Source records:
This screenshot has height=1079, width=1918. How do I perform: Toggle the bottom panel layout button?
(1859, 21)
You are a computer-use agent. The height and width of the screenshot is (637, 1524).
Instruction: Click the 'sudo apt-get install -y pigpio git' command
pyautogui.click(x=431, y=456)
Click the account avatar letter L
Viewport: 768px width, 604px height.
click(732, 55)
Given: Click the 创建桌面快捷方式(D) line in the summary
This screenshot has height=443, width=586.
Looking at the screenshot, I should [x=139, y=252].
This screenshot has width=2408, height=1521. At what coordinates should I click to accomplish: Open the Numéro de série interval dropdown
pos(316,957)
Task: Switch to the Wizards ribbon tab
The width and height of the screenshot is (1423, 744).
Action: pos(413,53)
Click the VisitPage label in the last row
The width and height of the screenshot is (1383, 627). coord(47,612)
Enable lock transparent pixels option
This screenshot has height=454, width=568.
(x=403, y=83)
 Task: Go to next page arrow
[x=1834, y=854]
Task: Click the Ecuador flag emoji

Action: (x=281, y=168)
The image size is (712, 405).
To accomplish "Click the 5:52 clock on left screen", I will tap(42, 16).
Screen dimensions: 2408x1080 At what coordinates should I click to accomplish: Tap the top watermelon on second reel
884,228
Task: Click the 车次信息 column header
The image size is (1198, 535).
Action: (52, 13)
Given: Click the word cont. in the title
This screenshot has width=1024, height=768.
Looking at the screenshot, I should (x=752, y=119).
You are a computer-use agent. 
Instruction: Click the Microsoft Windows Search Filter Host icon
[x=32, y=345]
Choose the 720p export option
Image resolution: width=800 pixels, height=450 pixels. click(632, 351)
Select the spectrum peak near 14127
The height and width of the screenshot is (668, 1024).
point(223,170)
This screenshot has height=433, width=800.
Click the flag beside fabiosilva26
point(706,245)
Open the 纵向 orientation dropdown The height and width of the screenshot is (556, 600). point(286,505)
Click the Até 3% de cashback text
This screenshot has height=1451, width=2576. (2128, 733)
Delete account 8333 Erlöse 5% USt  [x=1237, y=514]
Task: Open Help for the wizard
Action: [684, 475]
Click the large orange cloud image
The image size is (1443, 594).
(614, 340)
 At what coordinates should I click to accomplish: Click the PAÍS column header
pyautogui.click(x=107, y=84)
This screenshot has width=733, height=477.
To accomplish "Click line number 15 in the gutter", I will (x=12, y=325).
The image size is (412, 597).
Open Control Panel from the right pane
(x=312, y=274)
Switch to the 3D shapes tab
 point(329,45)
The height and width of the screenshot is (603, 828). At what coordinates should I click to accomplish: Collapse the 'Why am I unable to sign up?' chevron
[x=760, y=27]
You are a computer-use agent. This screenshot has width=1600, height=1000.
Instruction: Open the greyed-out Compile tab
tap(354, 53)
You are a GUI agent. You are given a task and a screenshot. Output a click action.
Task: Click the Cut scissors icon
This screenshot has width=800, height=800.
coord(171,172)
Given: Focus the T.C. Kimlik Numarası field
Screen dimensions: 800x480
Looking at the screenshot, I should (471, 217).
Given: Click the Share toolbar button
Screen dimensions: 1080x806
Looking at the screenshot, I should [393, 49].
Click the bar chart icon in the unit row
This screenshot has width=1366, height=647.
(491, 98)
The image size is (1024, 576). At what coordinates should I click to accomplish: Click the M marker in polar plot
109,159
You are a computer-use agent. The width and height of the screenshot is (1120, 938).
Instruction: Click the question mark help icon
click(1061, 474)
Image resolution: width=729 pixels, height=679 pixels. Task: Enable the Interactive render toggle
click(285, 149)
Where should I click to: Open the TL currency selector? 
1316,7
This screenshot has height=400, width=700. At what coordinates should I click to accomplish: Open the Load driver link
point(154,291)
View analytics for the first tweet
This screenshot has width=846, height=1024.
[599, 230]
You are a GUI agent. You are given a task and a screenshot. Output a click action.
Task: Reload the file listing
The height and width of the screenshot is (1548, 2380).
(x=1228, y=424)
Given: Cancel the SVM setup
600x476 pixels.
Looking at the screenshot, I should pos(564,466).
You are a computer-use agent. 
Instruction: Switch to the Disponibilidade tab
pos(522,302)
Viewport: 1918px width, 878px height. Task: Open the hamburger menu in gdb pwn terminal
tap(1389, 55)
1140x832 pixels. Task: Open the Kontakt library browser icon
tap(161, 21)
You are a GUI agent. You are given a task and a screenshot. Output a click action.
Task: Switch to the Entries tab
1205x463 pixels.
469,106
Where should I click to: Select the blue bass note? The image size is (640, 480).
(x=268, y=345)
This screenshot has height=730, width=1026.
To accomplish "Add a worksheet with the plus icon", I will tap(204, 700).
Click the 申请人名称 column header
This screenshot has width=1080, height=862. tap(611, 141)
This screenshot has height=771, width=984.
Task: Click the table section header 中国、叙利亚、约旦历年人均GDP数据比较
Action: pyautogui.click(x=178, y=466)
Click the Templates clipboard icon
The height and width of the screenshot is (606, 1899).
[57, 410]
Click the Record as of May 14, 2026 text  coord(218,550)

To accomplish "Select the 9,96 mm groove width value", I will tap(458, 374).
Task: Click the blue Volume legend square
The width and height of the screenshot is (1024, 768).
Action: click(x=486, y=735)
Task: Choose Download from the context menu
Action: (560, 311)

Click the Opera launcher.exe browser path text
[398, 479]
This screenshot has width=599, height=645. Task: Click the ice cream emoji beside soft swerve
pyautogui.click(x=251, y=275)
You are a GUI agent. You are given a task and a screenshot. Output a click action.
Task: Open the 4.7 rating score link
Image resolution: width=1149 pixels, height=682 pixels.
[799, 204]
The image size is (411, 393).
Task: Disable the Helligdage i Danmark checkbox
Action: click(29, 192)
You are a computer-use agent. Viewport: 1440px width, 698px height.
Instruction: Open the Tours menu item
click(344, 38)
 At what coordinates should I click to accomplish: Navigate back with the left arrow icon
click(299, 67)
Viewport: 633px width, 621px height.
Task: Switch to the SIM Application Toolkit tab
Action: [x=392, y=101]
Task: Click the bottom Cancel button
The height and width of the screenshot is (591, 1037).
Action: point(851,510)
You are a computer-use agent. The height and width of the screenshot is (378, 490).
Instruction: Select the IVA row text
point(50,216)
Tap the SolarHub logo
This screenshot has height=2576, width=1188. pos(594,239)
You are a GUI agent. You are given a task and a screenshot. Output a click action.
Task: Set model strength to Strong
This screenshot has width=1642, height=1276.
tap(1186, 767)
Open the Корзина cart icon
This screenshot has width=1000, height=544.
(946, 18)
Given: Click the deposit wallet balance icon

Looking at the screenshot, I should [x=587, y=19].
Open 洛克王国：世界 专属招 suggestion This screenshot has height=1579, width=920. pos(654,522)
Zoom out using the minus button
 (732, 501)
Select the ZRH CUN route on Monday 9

▶ [Work task]
The records above should all be quoted exactly, please.

▶ [Finished exercise]
This screenshot has height=1079, width=1918. How do I perform: Toggle the bottom panel layout button?
(1859, 21)
You are a computer-use agent. The height and width of the screenshot is (637, 1524).
Instruction: Click the 'sudo apt-get install -y pigpio git' command
pyautogui.click(x=431, y=456)
Click the account avatar letter L
Viewport: 768px width, 604px height.
click(732, 55)
Given: Click the 创建桌面快捷方式(D) line in the summary
This screenshot has height=443, width=586.
Looking at the screenshot, I should [x=139, y=252].
This screenshot has width=2408, height=1521. At what coordinates should I click to accomplish: Open the Numéro de série interval dropdown
pos(316,957)
Task: Switch to the Wizards ribbon tab
The width and height of the screenshot is (1423, 744).
Action: pos(413,53)
Click the VisitPage label in the last row
The width and height of the screenshot is (1383, 627). coord(47,612)
Enable lock transparent pixels option
This screenshot has height=454, width=568.
(x=403, y=83)
 Task: Go to next page arrow
[x=1834, y=854]
Task: Click the Ecuador flag emoji

Action: (x=281, y=168)
The image size is (712, 405).
To accomplish "Click the 5:52 clock on left screen", I will tap(42, 16).
Screen dimensions: 2408x1080 At what coordinates should I click to accomplish: Tap the top watermelon on second reel
884,228
Task: Click the 车次信息 column header
The image size is (1198, 535).
Action: (52, 13)
Given: Click the word cont. in the title
This screenshot has width=1024, height=768.
Looking at the screenshot, I should (x=752, y=119).
You are a computer-use agent. 
Instruction: Click the Microsoft Windows Search Filter Host icon
[x=32, y=345]
Choose the 720p export option
Image resolution: width=800 pixels, height=450 pixels. click(632, 351)
Select the spectrum peak near 14127
The height and width of the screenshot is (668, 1024).
point(223,170)
This screenshot has height=433, width=800.
Click the flag beside fabiosilva26
point(706,245)
Open the 纵向 orientation dropdown The height and width of the screenshot is (556, 600). point(286,505)
Click the Até 3% de cashback text
This screenshot has height=1451, width=2576. (2128, 733)
Delete account 8333 Erlöse 5% USt  [x=1237, y=514]
Task: Open Help for the wizard
Action: [684, 475]
Click the large orange cloud image
The image size is (1443, 594).
(614, 340)
 At what coordinates should I click to accomplish: Click the PAÍS column header
pyautogui.click(x=107, y=84)
This screenshot has width=733, height=477.
To accomplish "Click line number 15 in the gutter", I will (x=12, y=325).
The image size is (412, 597).
Open Control Panel from the right pane
(x=312, y=274)
Switch to the 3D shapes tab
 point(329,45)
The height and width of the screenshot is (603, 828). At what coordinates should I click to accomplish: Collapse the 'Why am I unable to sign up?' chevron
[x=760, y=27]
You are a computer-use agent. This screenshot has width=1600, height=1000.
Instruction: Open the greyed-out Compile tab
tap(354, 53)
You are a GUI agent. You are given a task and a screenshot. Output a click action.
Task: Click the Cut scissors icon
This screenshot has width=800, height=800.
coord(171,172)
Given: Focus the T.C. Kimlik Numarası field
Screen dimensions: 800x480
Looking at the screenshot, I should (471, 217).
Given: Click the Share toolbar button
Screen dimensions: 1080x806
Looking at the screenshot, I should [393, 49].
Click the bar chart icon in the unit row
This screenshot has width=1366, height=647.
(491, 98)
The image size is (1024, 576). At what coordinates should I click to accomplish: Click the M marker in polar plot
109,159
You are a computer-use agent. The width and height of the screenshot is (1120, 938).
Instruction: Click the question mark help icon
click(1061, 474)
Image resolution: width=729 pixels, height=679 pixels. Task: Enable the Interactive render toggle
click(285, 149)
Where should I click to: Open the TL currency selector? 
1316,7
This screenshot has height=400, width=700. At what coordinates should I click to accomplish: Open the Load driver link
point(154,291)
View analytics for the first tweet
This screenshot has width=846, height=1024.
[599, 230]
You are a GUI agent. You are given a task and a screenshot. Output a click action.
Task: Reload the file listing
The height and width of the screenshot is (1548, 2380).
(x=1228, y=424)
Given: Cancel the SVM setup
600x476 pixels.
Looking at the screenshot, I should pos(564,466).
You are a computer-use agent. 
Instruction: Switch to the Disponibilidade tab
pos(522,302)
Viewport: 1918px width, 878px height. Task: Open the hamburger menu in gdb pwn terminal
tap(1389, 55)
1140x832 pixels. Task: Open the Kontakt library browser icon
tap(161, 21)
You are a GUI agent. You are given a task and a screenshot. Output a click action.
Task: Switch to the Entries tab
1205x463 pixels.
469,106
Where should I click to: Select the blue bass note? The image size is (640, 480).
(x=268, y=345)
This screenshot has height=730, width=1026.
To accomplish "Add a worksheet with the plus icon", I will tap(204, 700).
Click the 申请人名称 column header
This screenshot has width=1080, height=862. tap(611, 141)
This screenshot has height=771, width=984.
Task: Click the table section header 中国、叙利亚、约旦历年人均GDP数据比较
Action: pyautogui.click(x=178, y=466)
Click the Templates clipboard icon
The height and width of the screenshot is (606, 1899).
[57, 410]
Click the Record as of May 14, 2026 text  coord(218,550)

To accomplish "Select the 9,96 mm groove width value", I will tap(458, 374).
Task: Click the blue Volume legend square
The width and height of the screenshot is (1024, 768).
Action: click(x=486, y=735)
Task: Choose Download from the context menu
Action: (560, 311)

Click the Opera launcher.exe browser path text
[398, 479]
This screenshot has width=599, height=645. Task: Click the ice cream emoji beside soft swerve
pyautogui.click(x=251, y=275)
You are a GUI agent. You are given a task and a screenshot. Output a click action.
Task: Open the 4.7 rating score link
Image resolution: width=1149 pixels, height=682 pixels.
[799, 204]
The image size is (411, 393).
Task: Disable the Helligdage i Danmark checkbox
Action: click(29, 192)
You are a computer-use agent. Viewport: 1440px width, 698px height.
Instruction: Open the Tours menu item
click(344, 38)
 At what coordinates should I click to accomplish: Navigate back with the left arrow icon
click(299, 67)
Viewport: 633px width, 621px height.
Task: Switch to the SIM Application Toolkit tab
Action: [x=392, y=101]
Task: Click the bottom Cancel button
The height and width of the screenshot is (591, 1037).
Action: point(851,510)
You are a computer-use agent. The height and width of the screenshot is (378, 490).
Instruction: Select the IVA row text
point(50,216)
Tap the SolarHub logo
This screenshot has height=2576, width=1188. pos(594,239)
You are a GUI agent. You are given a task and a screenshot. Output a click action.
Task: Set model strength to Strong
This screenshot has width=1642, height=1276.
tap(1186, 767)
Open the Корзина cart icon
This screenshot has width=1000, height=544.
(946, 18)
Given: Click the deposit wallet balance icon

Looking at the screenshot, I should [x=587, y=19].
Open 洛克王国：世界 专属招 suggestion This screenshot has height=1579, width=920. pos(654,522)
Zoom out using the minus button
 (732, 501)
Select the ZRH CUN route on Monday 9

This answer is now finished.